**WHAT IS EXPECTED**
Pictures aside, reproduce exactly and only the lines below, starting at the one containing "How do I perform: Click" and ending at the last line.

**EXTRACTED INFORMATION**
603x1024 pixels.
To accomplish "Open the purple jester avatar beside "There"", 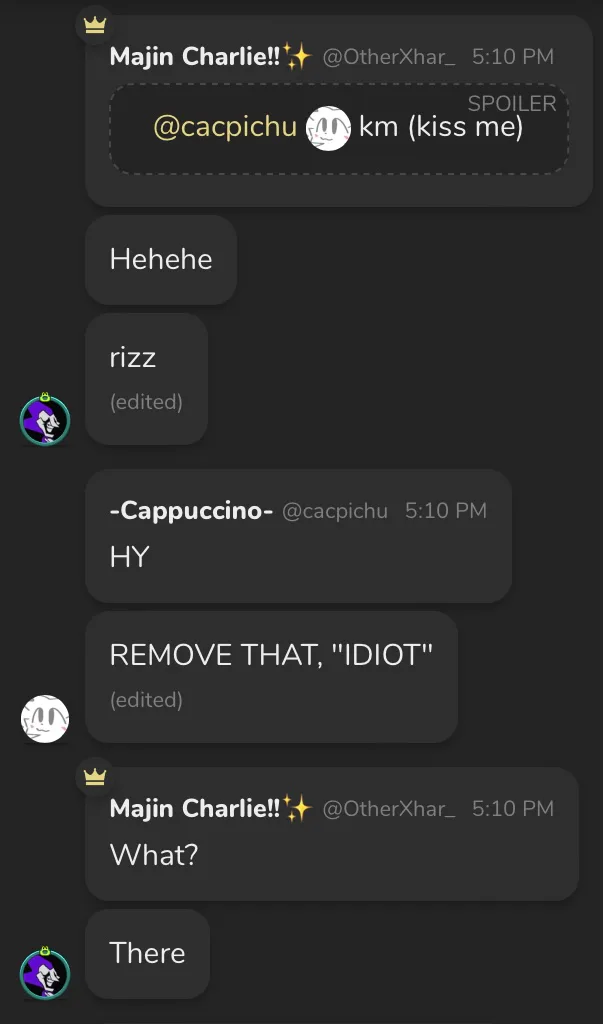I will pyautogui.click(x=45, y=973).
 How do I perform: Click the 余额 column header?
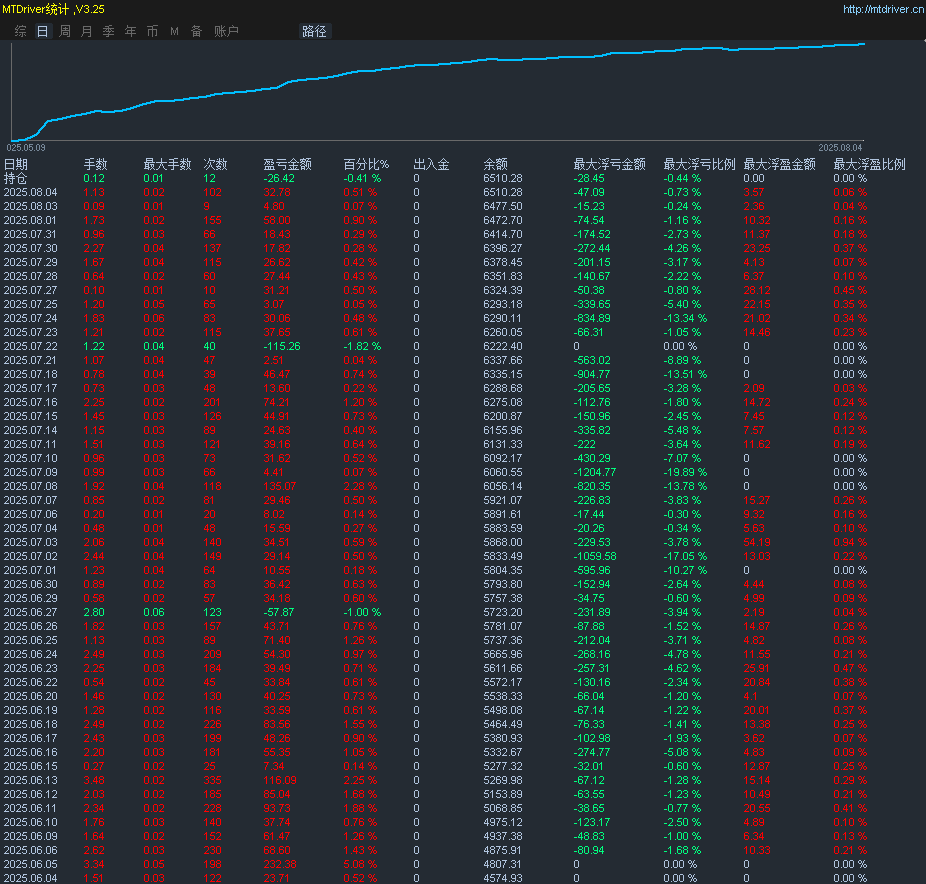tap(495, 164)
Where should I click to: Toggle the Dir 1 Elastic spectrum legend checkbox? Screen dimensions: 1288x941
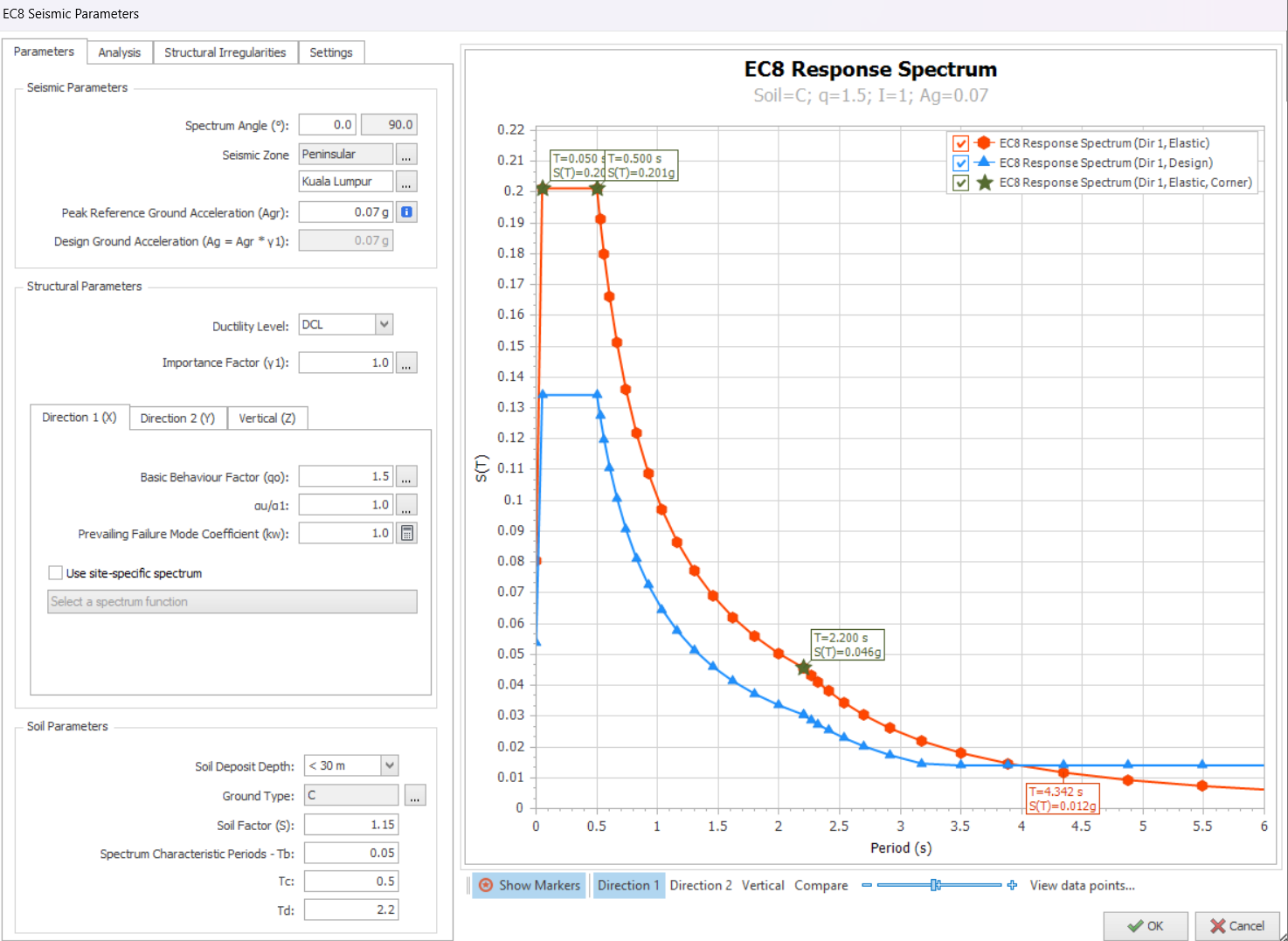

**EXERCISE RESPONSE**
 How do I perform: Click the 余额 column header?
tap(495, 164)
Where should I click to: Toggle the Dir 1 Elastic spectrum legend checkbox? Screen dimensions: 1288x941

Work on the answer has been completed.